The storyteller saw and saw not his future. 'Tis rare in the Singularity to fabricate children 'by vile arts in a secret place'. But the storyteller plays us false when he assumes their interest would be in a 'cunningly fashioned image of the other'. Truer it would be to say that the men, by the fruits of philosophy, jump from one libidinous dream to another whilest awake.

Herodotus: Forsooth!

John: A prophet told them, the end will come when no man maketh a road to his neighbors. And what has happened to marriage has happened, by different means but by the same spirit, to friendship. Your most distant acquaintanceship to a fellow member is more permanent than their marriage; it is routine before the breakable God-created covenant of marriage to make unbreakable man-made covenants about what to do if, as planned for, the marriage ends in divorce. And if that is to be said of divorce, still less is the bond of friendship. Their own people have talked about how 'permanent relationships', including marriage and friendship, being replaced by 'disposable relationships' which can be dissolved for any and every reason, and by 'disposable relationships' to 'transactional relationships', which indeed have not even the pretension of being something that can be kept beyond a short transaction for any and every reason.

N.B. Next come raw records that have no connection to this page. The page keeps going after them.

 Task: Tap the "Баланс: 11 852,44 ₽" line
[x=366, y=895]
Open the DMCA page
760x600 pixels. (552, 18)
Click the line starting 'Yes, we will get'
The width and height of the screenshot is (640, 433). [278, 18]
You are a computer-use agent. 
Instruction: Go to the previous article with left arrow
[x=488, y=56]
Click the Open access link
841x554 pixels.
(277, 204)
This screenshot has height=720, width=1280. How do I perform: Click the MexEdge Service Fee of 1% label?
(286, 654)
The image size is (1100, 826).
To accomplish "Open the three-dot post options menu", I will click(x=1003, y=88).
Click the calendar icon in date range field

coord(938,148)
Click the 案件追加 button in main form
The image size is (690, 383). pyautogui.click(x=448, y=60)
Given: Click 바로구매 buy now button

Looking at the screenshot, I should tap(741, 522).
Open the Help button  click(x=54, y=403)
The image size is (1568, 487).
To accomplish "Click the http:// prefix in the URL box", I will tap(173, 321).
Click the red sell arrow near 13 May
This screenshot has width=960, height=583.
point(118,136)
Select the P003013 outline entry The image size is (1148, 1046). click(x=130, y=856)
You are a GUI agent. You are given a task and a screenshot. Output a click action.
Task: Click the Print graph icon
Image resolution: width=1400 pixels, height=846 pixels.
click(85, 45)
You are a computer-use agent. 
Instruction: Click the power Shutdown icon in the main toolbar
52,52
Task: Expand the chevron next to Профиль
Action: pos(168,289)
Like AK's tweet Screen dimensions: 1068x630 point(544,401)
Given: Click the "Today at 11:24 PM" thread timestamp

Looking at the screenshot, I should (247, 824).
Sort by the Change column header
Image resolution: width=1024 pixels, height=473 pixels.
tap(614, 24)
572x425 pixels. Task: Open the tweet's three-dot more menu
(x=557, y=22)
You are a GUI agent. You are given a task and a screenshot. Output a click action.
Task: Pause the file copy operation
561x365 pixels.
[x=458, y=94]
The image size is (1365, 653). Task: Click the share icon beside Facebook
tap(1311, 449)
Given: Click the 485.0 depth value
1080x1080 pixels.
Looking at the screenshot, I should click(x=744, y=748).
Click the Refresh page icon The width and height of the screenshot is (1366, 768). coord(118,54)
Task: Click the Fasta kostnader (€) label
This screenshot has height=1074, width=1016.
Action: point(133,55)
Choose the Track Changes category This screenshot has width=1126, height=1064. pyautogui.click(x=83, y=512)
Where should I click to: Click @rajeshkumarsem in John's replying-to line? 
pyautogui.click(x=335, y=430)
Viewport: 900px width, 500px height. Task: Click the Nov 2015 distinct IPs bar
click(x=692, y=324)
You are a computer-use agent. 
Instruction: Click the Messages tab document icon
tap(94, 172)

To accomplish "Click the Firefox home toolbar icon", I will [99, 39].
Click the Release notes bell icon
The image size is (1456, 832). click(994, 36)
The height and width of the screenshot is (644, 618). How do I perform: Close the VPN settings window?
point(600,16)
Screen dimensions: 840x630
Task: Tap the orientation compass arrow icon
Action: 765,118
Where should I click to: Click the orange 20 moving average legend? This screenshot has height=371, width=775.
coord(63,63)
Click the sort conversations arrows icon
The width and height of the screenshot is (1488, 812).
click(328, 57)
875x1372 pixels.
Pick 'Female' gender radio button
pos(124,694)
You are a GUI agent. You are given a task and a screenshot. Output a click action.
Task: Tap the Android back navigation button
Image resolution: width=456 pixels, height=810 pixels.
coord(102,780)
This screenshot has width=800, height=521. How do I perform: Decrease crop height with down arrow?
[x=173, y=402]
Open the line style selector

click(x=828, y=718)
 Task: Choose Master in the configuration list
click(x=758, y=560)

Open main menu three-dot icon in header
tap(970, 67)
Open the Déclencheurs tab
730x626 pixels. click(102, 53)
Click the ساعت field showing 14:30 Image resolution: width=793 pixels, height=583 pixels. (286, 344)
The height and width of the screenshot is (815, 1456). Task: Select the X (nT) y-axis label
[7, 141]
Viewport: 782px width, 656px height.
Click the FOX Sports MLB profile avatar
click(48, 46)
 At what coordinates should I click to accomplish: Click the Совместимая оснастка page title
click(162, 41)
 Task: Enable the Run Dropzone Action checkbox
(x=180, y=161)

And the visits have been eviscerated, from a conversation where voice is delivered and vision is stripped out, to a conversation where words alone are transmitted without even hand writing; from a conversation where mental presence is normative to a conversation where split attention is expected. 'Tis yet rarely worth the bother to make a physical trail, though they yet visit. And their philosophy, as it groweth yet more subtle, groweth yet more delicate. 'Twould scarcely require much to 'unplug' it. And then, perhaps, the end will come?

Herodotus: Then there be a tragic beauty to these people.

John: A tragic beauty indeed.

Herodotus: What else hast thou to tell of them?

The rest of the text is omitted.